(Required work):
From the line containing "Task: Click [Q]uit to previous menu" to the final line of the entries, copy each line exactly. Pictures stay out.

(Source data):
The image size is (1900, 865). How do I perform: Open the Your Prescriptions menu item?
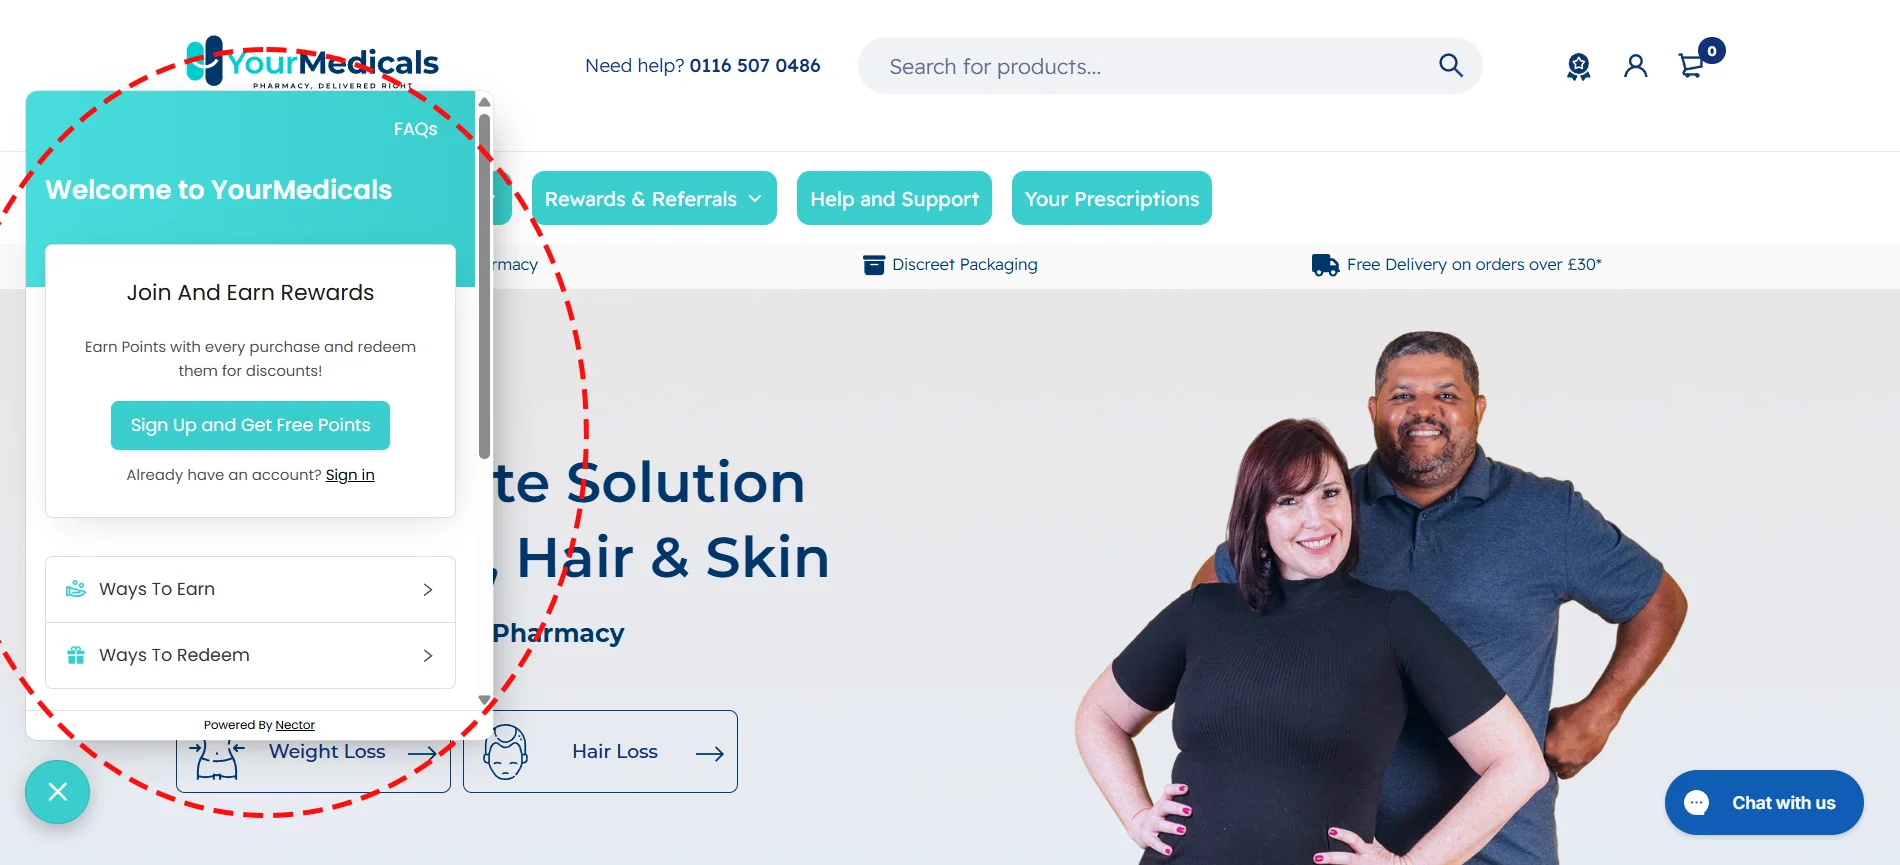click(1112, 198)

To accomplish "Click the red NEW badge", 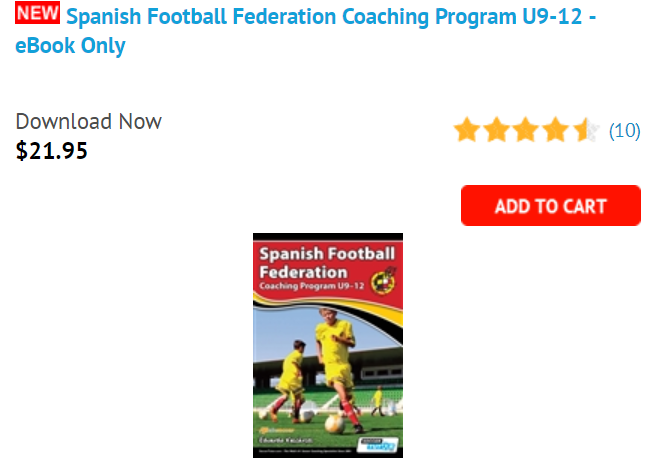I will coord(38,14).
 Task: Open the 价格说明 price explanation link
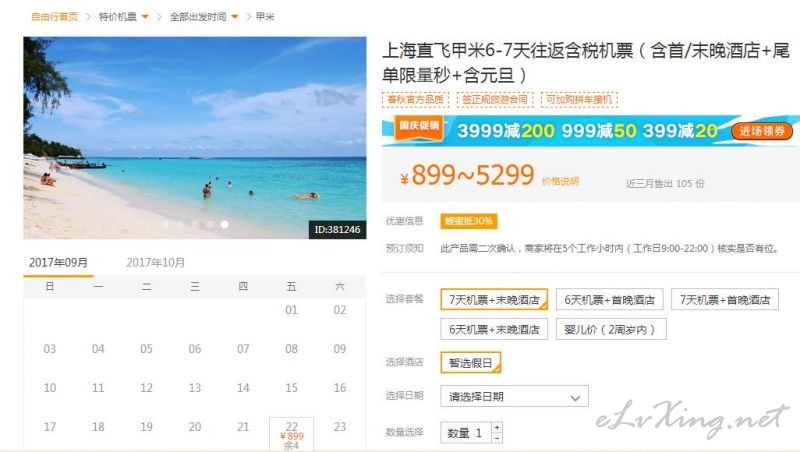[560, 181]
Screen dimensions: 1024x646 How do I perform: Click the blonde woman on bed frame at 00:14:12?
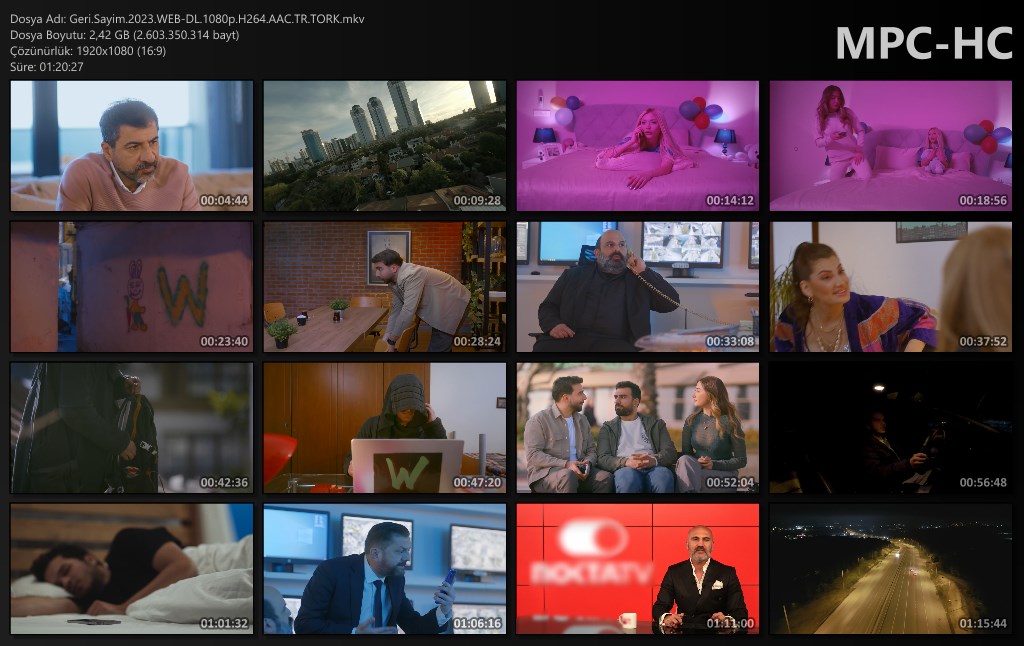tap(638, 146)
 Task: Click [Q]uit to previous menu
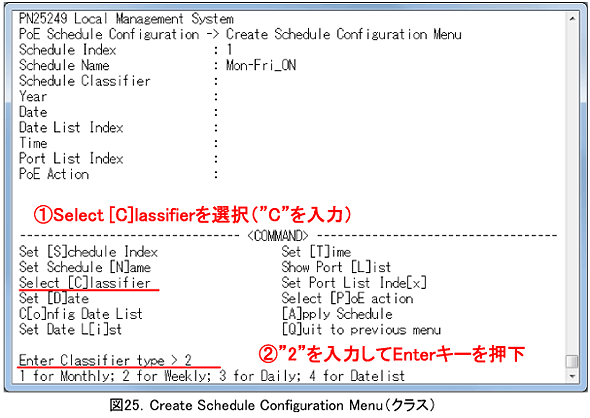coord(361,330)
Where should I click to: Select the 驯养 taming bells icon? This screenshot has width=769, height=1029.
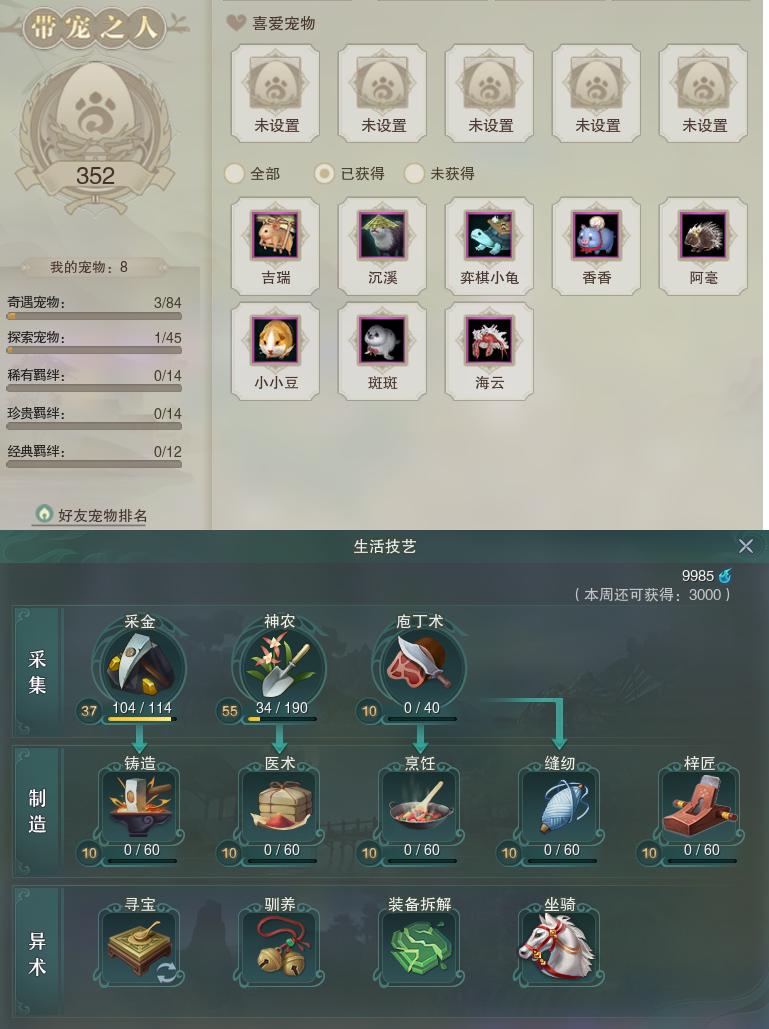click(x=280, y=947)
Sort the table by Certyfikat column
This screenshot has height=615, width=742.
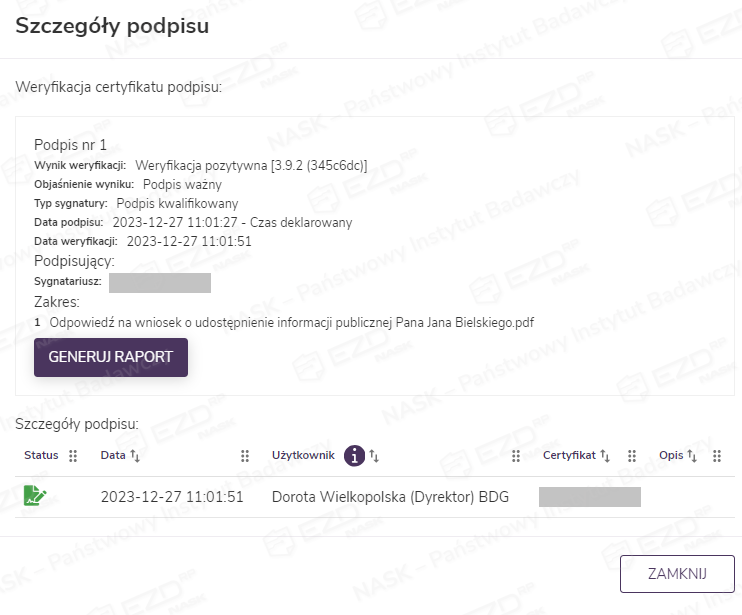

(Answer section):
 Task: Click [Q]uit to previous menu
coord(361,330)
Where should I click to: Select the 驯养 taming bells icon? This screenshot has width=769, height=1029.
click(x=280, y=947)
Sort the table by Certyfikat column
This screenshot has height=615, width=742.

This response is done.